Primeiramente, o processo afeto ao tribunal distingue-se dos demais por julgar o mais bárbaro delito classificado em nosso ordenamento jurídico – a extinção da vida de outrem, seja por homicídio, aborto, instigação ao suicídio, entre outros. E por tratar-se de vida e morte, entendeu a sociedade brasileira constitucionalizar o tema, garantindo um julgamento de ordem popular, onde um cidadão é julgado por seus semelhantes. Ou seja, a sociedade tomou para si mesma o julgamento dos acusados.

Justamente nesse ponto, convém assinalar que, constitucionalmente, o resultado de um julgamento pelo júri não pertence à técnica jurídica própria de um estudioso do Direito e sim ao senso comum da sociedade, onde os jurados representam a opinião do povo, os sentimentos da população, emocionam-se, contradizem-se, simpatizam ou antipatizam pode determinada tese apresentada. É o povo quem quer apreciar o caso, retirando dos juízes togados a jurisdição dos crimes dolosos contra a vida. Essa é uma das máximas históricas do direito criminal.

As teses apresentadas não precisam ser necessariamente jurídicas. Podem ser apenas ligadas aos fatos contemporâneos ao objeto de apreciação popular ou mesmo os supervenientes, ocorridos muito depois dos fatos investigados pelo júri. Pode o jurado se comover, se condoer, de identificar ou mesmo se revoltar em seu entendimento pessoal, íntimo e indevassável. Não tem obrigação de ser um magistrado a fundamentar tecnicamente suas decisões e sentenças; o que há é um juízo social, uma impressão, um sentimento coletivo que os sete representam naquele momento.

Portanto, o conselho de sentença acredita que Josino Guimarães foi mandante, todavia que não há provas para condená-lo por assassinato. E daí? Há que se perquirir se a contradição está na ausência de provas ou no apontamento do mando do assassinato. Pode ser que um dos jurados tenha querido afirmar que o réu não foi o mandante (errou ao votar) e, no quesito seguinte, corrigido seu entendimento para deixar assentado que não havia provas para a condenação. Isso acontece em julgamentos populares, onde o jurado não é obrigado a se justificar, reconsiderar publicamente, manifestar opinião e nem tampouco fundamentar a decisão tomada.

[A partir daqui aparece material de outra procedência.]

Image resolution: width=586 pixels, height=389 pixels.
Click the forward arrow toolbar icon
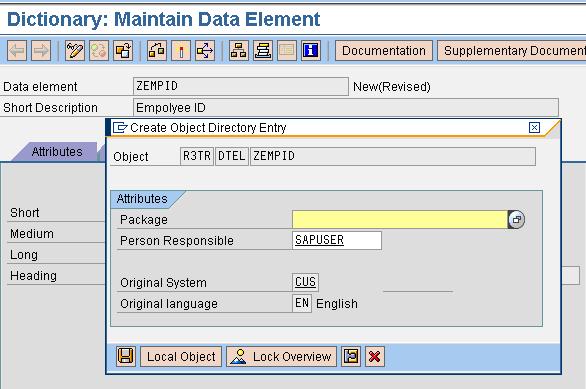(x=41, y=50)
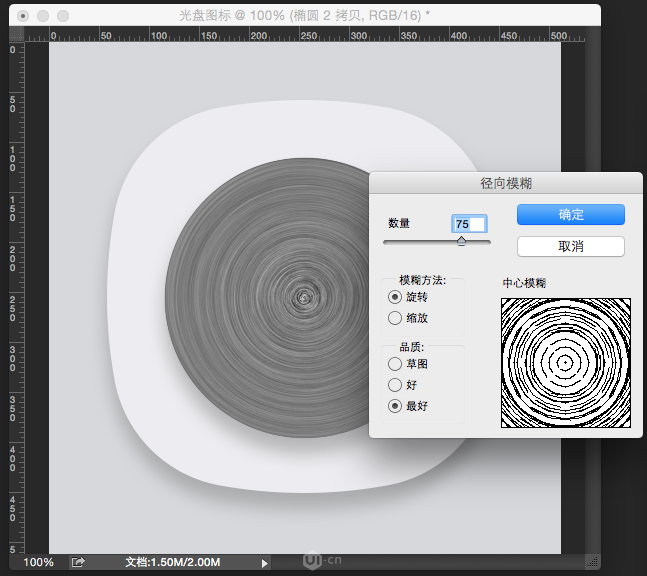Click the document info 文档:1.50M/2.00M text
The width and height of the screenshot is (647, 576).
pyautogui.click(x=172, y=563)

Quem absolveu Josino Guimarães foi a sociedade mato-grossense, é bom sublinhar. A sociedade, representada livremente por um conselho de sentença democraticamente formado pela Justiça Federal Mato-Grossense, entendeu que não há provas suficientes para impingir a segregação ou mantê-la por mais tempo. E ponto. Não havendo concordância, o órgão acusador poderá socorrer-se do recurso de apelação. Convém deixar claro que, nas hipóteses de apelação, há a de contradição da decisão com as provas dos autos e não a de contradição entre quesitos. Parece-me, portanto, ser bastante difícil reverter esta decisão popular que é constitucionalmente soberana, irretratável e imutável.

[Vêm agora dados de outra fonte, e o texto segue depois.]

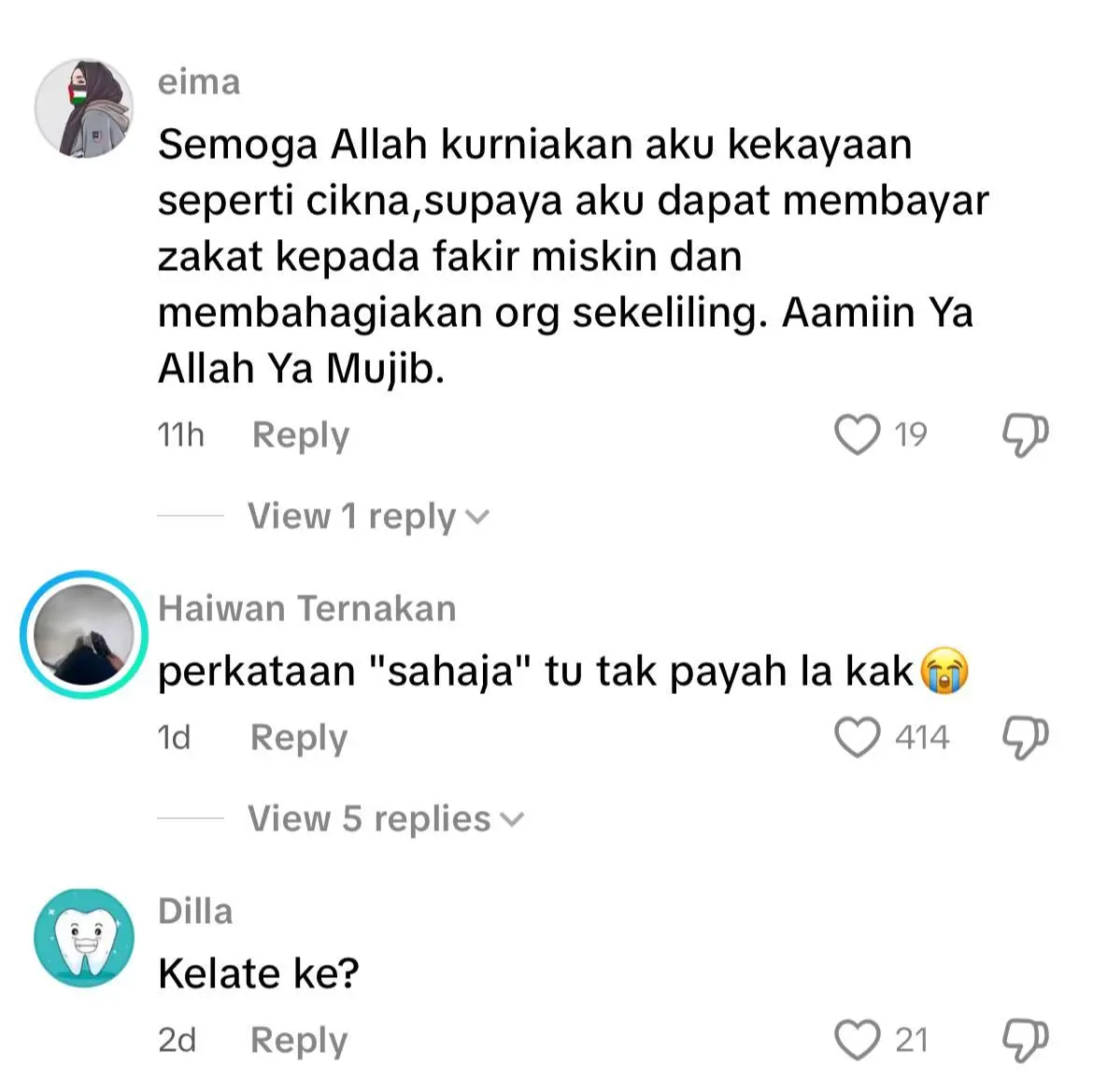Open eima's profile picture
1093x1092 pixels.
click(x=84, y=108)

Importa deixar registrado o trabalho dos profissionais João Cunha e Waldir Caldas, excelentes profissionais. Como já disse, se o jurado emociona-se e identifica-se é o advogado o maior responsável pela absolvição. Fez-se justiça? É claro que sim. Injustiça é não julgar. Justiça não se faz apenas condenando e sim sentenciando. A decisão deve ser respeitada e considerada como vontade popular, já que é a própria Constituição da República a garantidora da liberdade de consciência do júri.

Por Eduardo Mahon  

Eduardo Mahon, é advogado em Mato Grosso e Brasília, doutorando em Direito Penal e membro da Academia Mato-Grossense de Letras.

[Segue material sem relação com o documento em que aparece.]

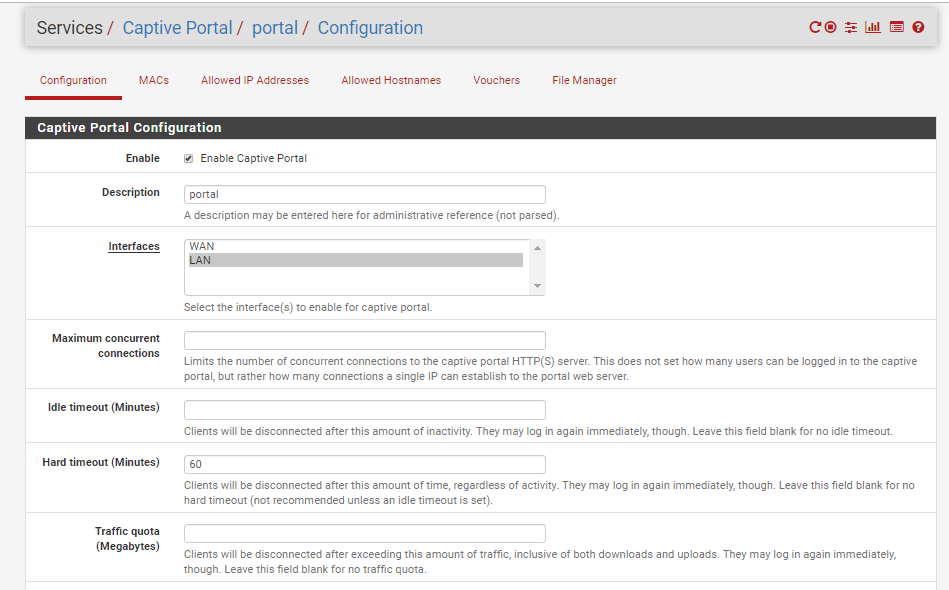View the status bar chart icon
The width and height of the screenshot is (949, 590).
point(873,27)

Revista Consultor Jurídico, http://www.conjur.com.br/  -5 de dezembro de 2011


 

Opinião do Blogueiro;

Belíssimo artigo publicado pelo ilustre colega jurista Eduardo Mahon, concordo plenamente quando afirma o belo trabalho jurídico apresentado pelos nossos também ilustres colegas Waldir Caldas Rodrigues e parceiro João Cunha, principalmente quando reafirma o que nossa Constituição preconiza que é a soberania dos veredictos, in casu o júri popular oriundo do seio da nossa sociedade os verdadeiros juizes do povo.